Raquette à double cordage dite « Spaghetti »

Publié le 27/12/24

La raquette dite « spaghetti » est l’une des innovations les plus intrigantes et controversées de l’histoire du tennis. Apparu dans les années 1970, ce modèle de raquette à double cordage a provoqué une révolution dans le jeu, suscitant autant l’admiration que l’indignation.

Origine et caractéristiques de la raquette spaghetti

 

L’idée de la raquette spaghetti a été popularisée par l’ingénieur allemand Werner Fischer et le joueur de tennis allemand Werner Schulze-Erdel. Cette raquette innovante se distinguait par son système de double cordage. Contrairement aux raquettes classiques, le cordage de la raquette spaghetti comportait deux couches : une en nylon et une autre en matériau synthétique plus lâche, séparées par des fils transversaux. Cette configuration augmentait considérablement la rotation (ou spin) de la balle.
--- --- ---
Poursuivez en français l'article sur la raquette spaghetti à partir de sa dernière phrase.
--- --- ---
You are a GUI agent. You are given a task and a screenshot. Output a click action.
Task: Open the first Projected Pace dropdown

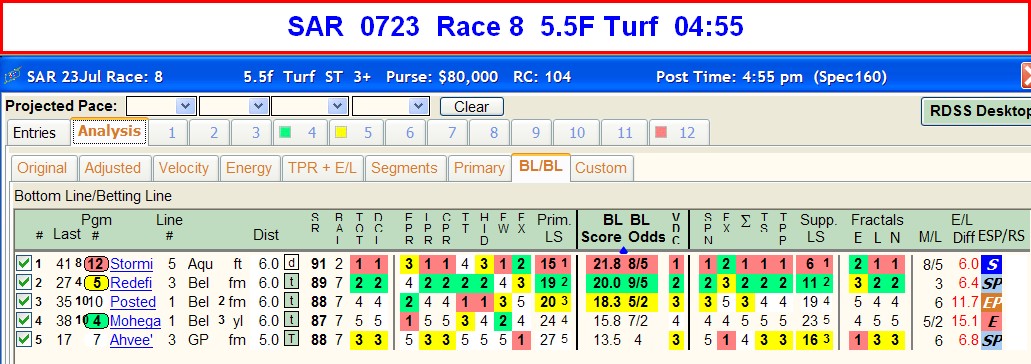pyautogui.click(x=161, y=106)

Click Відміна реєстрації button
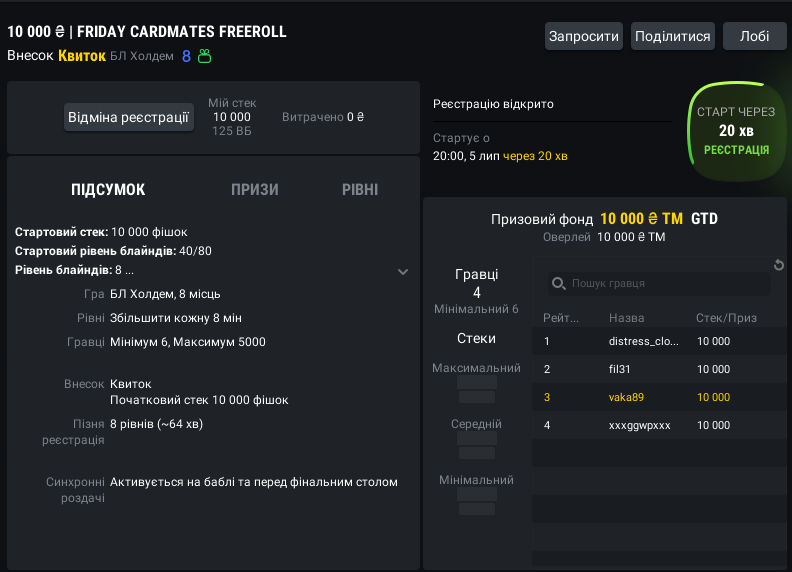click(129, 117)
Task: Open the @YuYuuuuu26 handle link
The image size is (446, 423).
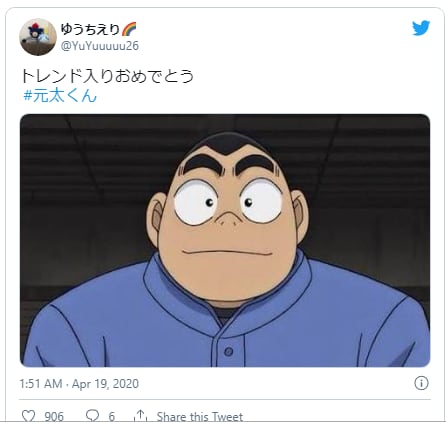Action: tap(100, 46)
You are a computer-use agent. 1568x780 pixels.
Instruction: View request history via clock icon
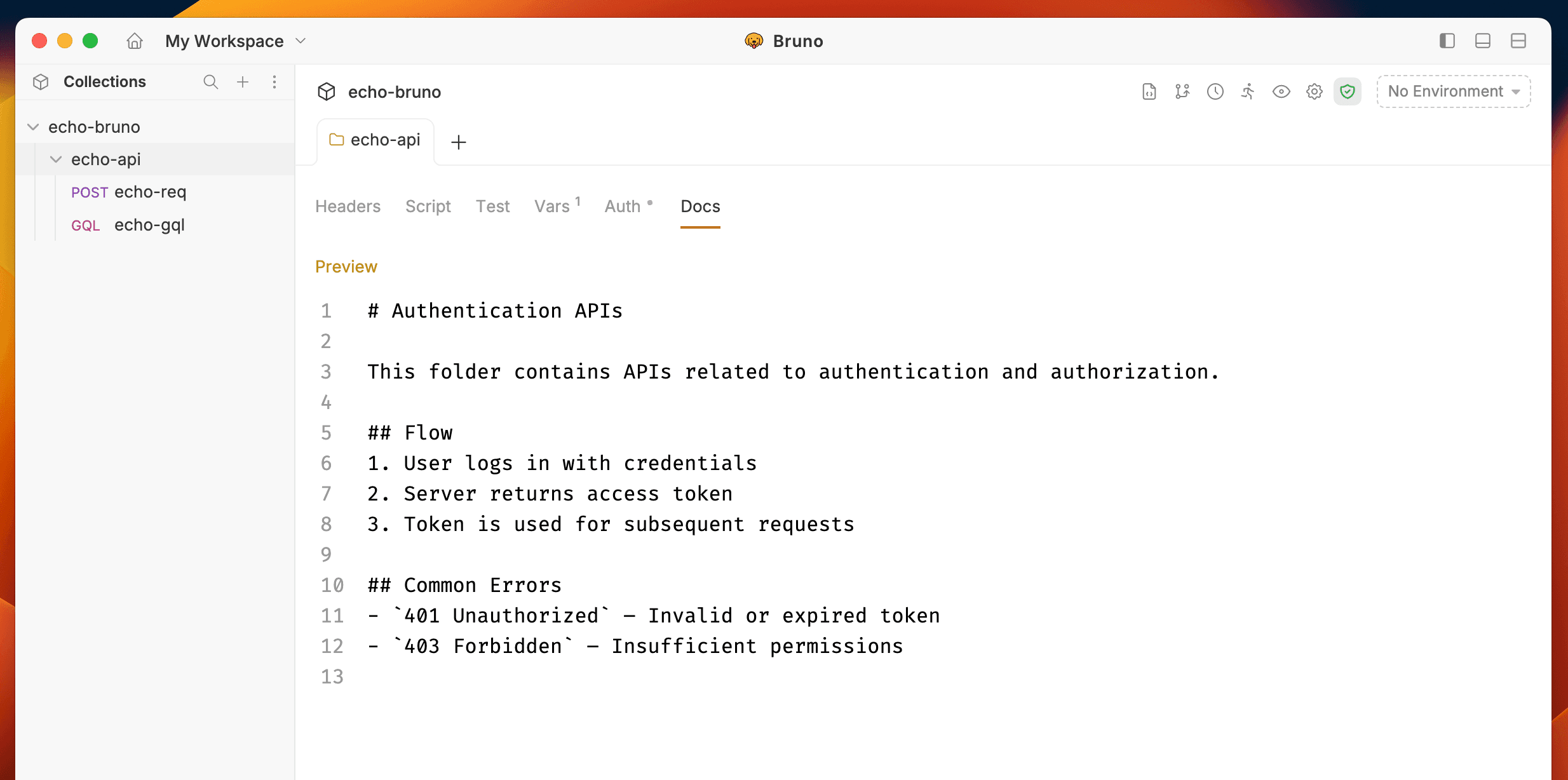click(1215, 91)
--- --- ---
→ Réponse attendue
L’objectif de cette conception était de maximiser l’effet donné à la balle, ce qui permettait des trajectoires imprévisibles et des rebonds difficiles à anticiper pour les adversaires. En outre, elle offrait une puissance accrue pour les frappes sans nécessiter une force physique exceptionnelle.

La première demande de brevet de Fischer, intitulée « Tennisschläger » (DE2143255), a été déposée en Allemagne en 1971 et délivrée par l’Office allemand des brevets en 1977. Le brevet détaille le système de cordage double face complet destiné à l’entraînement. En 1976, Fischer a déposé un deuxième brevet allemand (DE2634599) en complément de sa demande initiale. Fischer a ensuite soumis une demande de brevet correspondante aux États-Unis en mai 1977 (brevet américain 4190249), et accordée en février 1980 sous le nom « Tennis racket and method of making same ».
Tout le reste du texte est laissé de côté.